La documentación inicial permitirá desarrollar una estrategia de intervención de la pieza y su enunciación en el registro. Esto implica determinar cómo se intervendrá cada sector, si se va a coser, con qué material, qué tipo de adhesivo se utilizará en los sectores más debilitados del tejido original, cómo se montará la enseña patria en una nueva tela de soporte y otros detalles. Garma aseguró que la tarea a realizar es muy importante, “nosotros trabajamos siempre con el respeto máximo al original. No va a quedar a nuevo, vamos a realizar una conservación, que es estabilizar la pieza, sacar todo elemento que le genera deterioro, suciedad, tachuelas oxidadas, insectos y unir todo lo que esté suelto”.
Patrimonio, historia y comunidad
La subsecretaria de Coordinación de Fomento, Regiones Culturales y Museos, Laura Lagable, señaló que el inicio de las tareas de conservación de la bandera cumple con uno de los objetivos principales del Laboratorio de Conservación y Restauración del Museo Yaparí. “Esta enseña patria tiene un valor patrimonial, histórico, cultural y educativo, tanto para la ciudad de Oberá como para la provincia de Misiones y es un orgullo para el museo realizar esta tarea con recursos humanos propios”, aseguró la subsecretaria.
Cuanto más original es una pieza, más valor histórico y patrimonial tiene. Bajo esa premisa, los diferentes enfoques de intervención de las piezas que están bajo el cuidado del Museo, o que otros sectores públicos o privados acercan, quedan documentados y pasan a formar parte de una extensa base de datos en la Reserva. El archivo sistematizado y curado por especialistas incrementa el valor patrimonial del acervo cultural de todos los misioneros.

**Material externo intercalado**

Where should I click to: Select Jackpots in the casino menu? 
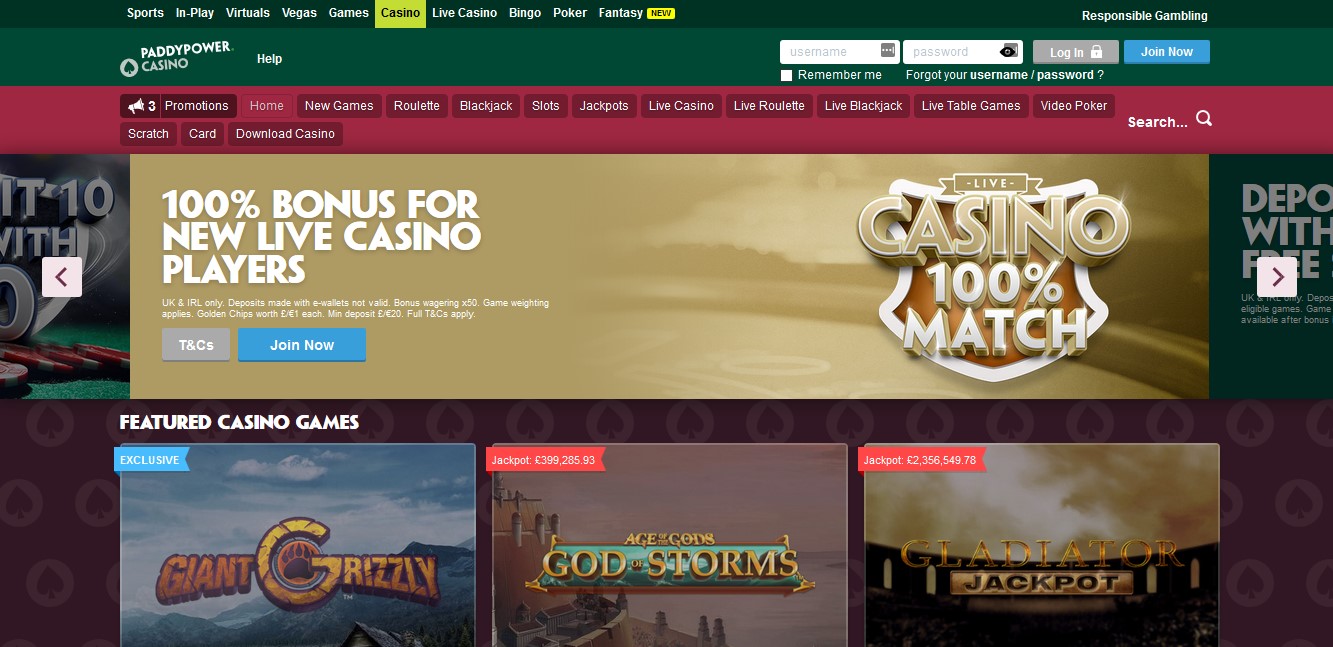pos(604,106)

Sobre la historia de la bandera
“Esta bandera argentina fue adquirida por Juan (John) Oscar Wickström, en la ciudad de Posadas en el año 1925, cuando se trasladó desde la República del Paraguay para radicarse en la Colonia Yerbal Viejo. Fue enarbolada en su domicilio en oportunidad de las festividades patrias, como así también en el acto fundacional de Oberá en el lugar donde actualmente se encuentra la plaza San Martín, el 9 de julio de 1928”, señala el documento que acompaña la enseña patria. Allí también se indica que fue enarbolada en festividades nacionales y en la residencia de la familia Wickstrom, sobre calle Buenos Aires. “Se destaca que la bandera se ha conservado para la posteridad merced a Lloyd Oscar Ramón Wickström, quién advirtiendo su valor histórico, la resguardó en una vitrina de gran tamaño, en la que aún hoy se conserva”, finaliza el texto.